Another exhibition, James Castle: Thresholds, explores the theme of thresholds and in-between spaces that predominate in his work. And Material Matters: The Sculptures of Elie Nadelman, focuses on the artist’s experimentation with materials as a defining aspect of his practice.
The expanded galleries will also allow the Bruce to feature large scale cutting-edge works of modern and contemporary art that weren’t possible to put in the pre-renovation building.
Karasoulas said that in the William L Richter art wing enabled the museum to showcase works of art in a brand new permanent collection galleries. They are showcasing a selection of paintings by Connecticut Impressionist artists, whose works form the nucleus of the museum’s collection.
In addition, many of the works on view have either been promised to the Bruce or generously loaned by the members of the community.
For instance, one of the galleries features two major promised gifts of work by Pablo Picasso and Henri Matisse from William L Richter, along with additional selections of French impressionist and surrealist art from the the Richter collection.
Also on view are selections from another major promised gift to the Bruce, which includes 70 works by American and European artists ranging from Edward Hopper and Andrew Wyeth, to Alberto Giacometti, Camille Pissarro and Mary Cassatt.
“These promised gifts have already had a transformative impact, and it is our sincere hope that these new installations will further donations of works of art for the Bruce Museum’s permanent collection,” Karasoulas said.
A Science Museum
Daniel Ksepka said that for a long time the museum had tacked big ideas in a relatively modest space.
“Today we are more than doubling that space by adding two new galleries,” Kscepka said. “Today we’re adding the rotating science exhibition gallery and the Robert R. Wiener mineral gallery.
The first show in rotating science will be Penguins Past and Present.
“This is a show that is very special to me personally,” Ksepka said. “I have had dedicated most of my research career to understanding the evolution of penguins. Finding their fossils in places like New Zealand, recently helping sequence all the 20 living species genomes. And we are happy to share these discoveries and others that have happened in many instances in the last two years, that have helped us learn about these remarkable birds.”
“I promise you, if you enter this gallery you will learn something you did not know about penguins,” he said. “You will meet a 200-pound Kairuku penguin, a species that went extinct 27 million years ago. You will see, possibly the cutest animal alive today, the Little Blue Penguin. This animal creates blue color with nano-structures that are so small that you need a microscope to visualize them.”
In the Robert R. Wiener Mineral Gallery, visitors can expect to see about 200 stunning minerals, most of them donated to the museum’s permanent collection by Mr.

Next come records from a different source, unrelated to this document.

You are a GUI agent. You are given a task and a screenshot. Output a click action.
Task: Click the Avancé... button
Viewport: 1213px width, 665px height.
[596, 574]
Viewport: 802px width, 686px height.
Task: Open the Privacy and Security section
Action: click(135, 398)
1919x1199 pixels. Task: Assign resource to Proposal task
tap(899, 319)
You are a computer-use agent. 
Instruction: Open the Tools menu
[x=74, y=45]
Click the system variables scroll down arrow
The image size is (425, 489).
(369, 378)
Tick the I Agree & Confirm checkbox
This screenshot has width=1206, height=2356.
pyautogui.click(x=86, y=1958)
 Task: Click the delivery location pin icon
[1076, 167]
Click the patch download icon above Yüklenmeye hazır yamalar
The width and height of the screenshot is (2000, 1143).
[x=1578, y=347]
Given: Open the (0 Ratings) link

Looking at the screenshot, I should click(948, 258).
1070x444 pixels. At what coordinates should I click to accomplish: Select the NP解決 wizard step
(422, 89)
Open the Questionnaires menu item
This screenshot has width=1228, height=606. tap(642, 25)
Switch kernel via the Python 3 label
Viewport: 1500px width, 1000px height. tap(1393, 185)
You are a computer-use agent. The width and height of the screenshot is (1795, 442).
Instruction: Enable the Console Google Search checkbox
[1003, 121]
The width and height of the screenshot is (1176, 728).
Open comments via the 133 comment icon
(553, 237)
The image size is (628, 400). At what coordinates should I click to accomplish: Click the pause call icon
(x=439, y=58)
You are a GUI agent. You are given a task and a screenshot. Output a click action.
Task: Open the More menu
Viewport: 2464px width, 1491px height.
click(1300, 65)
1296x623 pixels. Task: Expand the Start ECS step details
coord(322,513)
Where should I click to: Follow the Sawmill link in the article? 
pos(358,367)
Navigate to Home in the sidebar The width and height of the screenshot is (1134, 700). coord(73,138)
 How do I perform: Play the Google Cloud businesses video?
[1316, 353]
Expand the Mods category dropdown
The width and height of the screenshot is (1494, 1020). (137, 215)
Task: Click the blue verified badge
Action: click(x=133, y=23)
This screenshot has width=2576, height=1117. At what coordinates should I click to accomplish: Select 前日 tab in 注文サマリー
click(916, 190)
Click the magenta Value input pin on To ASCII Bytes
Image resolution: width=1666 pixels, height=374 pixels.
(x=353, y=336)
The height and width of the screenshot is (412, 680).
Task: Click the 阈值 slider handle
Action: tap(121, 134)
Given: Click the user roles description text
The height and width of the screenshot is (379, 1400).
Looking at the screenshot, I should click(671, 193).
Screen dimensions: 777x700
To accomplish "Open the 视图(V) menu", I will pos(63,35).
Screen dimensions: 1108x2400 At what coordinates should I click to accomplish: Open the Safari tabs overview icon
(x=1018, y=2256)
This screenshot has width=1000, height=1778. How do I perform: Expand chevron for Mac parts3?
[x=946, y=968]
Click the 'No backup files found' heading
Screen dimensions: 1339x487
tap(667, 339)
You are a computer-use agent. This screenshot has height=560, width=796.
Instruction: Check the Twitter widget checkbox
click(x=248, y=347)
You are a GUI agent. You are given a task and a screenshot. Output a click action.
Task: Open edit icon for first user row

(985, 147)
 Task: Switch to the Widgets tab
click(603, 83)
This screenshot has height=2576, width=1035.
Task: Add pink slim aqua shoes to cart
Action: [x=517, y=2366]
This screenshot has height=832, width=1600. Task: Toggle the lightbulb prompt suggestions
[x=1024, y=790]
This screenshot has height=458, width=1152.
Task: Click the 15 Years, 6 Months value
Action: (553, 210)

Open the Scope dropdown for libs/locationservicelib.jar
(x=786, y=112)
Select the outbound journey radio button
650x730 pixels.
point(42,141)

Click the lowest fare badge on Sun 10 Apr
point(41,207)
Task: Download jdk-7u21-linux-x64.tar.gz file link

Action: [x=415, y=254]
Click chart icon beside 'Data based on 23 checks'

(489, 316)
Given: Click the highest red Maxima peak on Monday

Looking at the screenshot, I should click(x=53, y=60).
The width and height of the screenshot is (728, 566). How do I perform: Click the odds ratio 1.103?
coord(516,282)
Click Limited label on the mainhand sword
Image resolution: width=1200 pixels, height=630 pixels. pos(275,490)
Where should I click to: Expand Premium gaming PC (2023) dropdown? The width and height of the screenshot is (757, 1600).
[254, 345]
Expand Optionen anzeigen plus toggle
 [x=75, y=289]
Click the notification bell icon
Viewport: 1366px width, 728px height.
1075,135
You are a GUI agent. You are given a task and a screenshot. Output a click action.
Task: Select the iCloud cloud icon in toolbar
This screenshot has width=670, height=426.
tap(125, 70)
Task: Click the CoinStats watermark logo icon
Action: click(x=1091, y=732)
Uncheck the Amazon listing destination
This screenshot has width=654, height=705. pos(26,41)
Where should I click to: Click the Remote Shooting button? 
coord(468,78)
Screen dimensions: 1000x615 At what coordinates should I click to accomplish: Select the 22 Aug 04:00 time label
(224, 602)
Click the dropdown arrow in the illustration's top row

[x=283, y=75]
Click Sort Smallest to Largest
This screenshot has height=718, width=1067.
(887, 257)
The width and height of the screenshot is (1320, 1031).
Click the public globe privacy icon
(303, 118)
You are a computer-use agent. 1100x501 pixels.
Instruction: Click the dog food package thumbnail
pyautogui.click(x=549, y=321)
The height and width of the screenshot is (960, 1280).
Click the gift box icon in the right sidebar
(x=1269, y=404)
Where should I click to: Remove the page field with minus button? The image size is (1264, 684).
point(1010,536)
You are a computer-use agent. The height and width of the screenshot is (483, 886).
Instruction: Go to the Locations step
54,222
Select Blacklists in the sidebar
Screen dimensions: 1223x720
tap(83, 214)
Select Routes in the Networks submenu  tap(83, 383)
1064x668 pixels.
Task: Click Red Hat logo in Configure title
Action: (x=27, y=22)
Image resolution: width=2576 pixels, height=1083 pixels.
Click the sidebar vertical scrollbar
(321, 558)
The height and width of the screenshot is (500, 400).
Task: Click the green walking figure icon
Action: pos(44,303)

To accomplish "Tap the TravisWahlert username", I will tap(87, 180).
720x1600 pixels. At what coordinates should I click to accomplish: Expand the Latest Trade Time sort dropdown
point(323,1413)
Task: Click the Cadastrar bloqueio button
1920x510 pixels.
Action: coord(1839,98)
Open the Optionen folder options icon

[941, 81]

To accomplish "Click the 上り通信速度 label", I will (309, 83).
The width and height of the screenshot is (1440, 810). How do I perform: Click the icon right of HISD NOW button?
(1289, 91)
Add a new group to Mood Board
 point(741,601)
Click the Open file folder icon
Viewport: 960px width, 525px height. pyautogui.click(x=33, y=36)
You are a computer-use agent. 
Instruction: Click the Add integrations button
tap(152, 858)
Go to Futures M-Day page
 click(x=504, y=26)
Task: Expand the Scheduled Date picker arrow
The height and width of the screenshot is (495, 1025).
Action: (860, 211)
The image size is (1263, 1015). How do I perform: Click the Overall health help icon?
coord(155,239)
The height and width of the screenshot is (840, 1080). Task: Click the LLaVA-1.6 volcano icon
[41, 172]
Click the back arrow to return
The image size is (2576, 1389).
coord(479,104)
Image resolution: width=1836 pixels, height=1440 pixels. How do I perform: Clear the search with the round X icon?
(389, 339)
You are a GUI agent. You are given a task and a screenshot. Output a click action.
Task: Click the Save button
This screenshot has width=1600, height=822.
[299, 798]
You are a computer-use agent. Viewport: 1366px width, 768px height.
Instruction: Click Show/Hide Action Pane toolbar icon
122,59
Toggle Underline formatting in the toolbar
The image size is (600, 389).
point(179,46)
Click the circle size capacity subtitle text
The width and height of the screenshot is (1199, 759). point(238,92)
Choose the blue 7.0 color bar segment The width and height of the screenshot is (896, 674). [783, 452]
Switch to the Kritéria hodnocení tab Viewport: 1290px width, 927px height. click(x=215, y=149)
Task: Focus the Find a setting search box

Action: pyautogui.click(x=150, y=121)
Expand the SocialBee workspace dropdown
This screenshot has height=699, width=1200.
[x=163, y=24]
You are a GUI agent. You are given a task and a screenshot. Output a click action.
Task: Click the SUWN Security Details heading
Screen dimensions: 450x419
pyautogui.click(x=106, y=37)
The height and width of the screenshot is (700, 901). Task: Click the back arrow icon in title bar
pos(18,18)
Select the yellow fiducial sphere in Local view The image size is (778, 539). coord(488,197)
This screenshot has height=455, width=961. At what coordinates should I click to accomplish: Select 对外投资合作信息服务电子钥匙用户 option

Wiener.
The exhibit is located at the nexus of arts and sciences, right between the sculpture gallery and the penguin gallery.
Education, Engagement
Kathleen Holko said the audience engagement department uses inquiry- and object-based learning to make make exploration and appreciation of the arts and sciences more accessible and equitable to visitors.
Also helping with that are the new classrooms, a dedicated entrance for visiting schoolchildren and the larger space for exhibits.
“The museum’s educators will be able to accommodate visitors like never before,” Holko said.
Museum educators aim to expand program offerings to reach new audiences, including translative labels and materials for people more comfortable speaking Spanish, employment and programming opportunities for teens, and increased options for hands-on workshops for adult audiences.
They will also be better able to serve longstanding and strongest visitation groups, including hosting entire grade levels from local schools, increased scholarship programming for educational groups demonstrating financial need, engaging gallery tours for senior groups and dynamic opportunities for young children and their caregivers.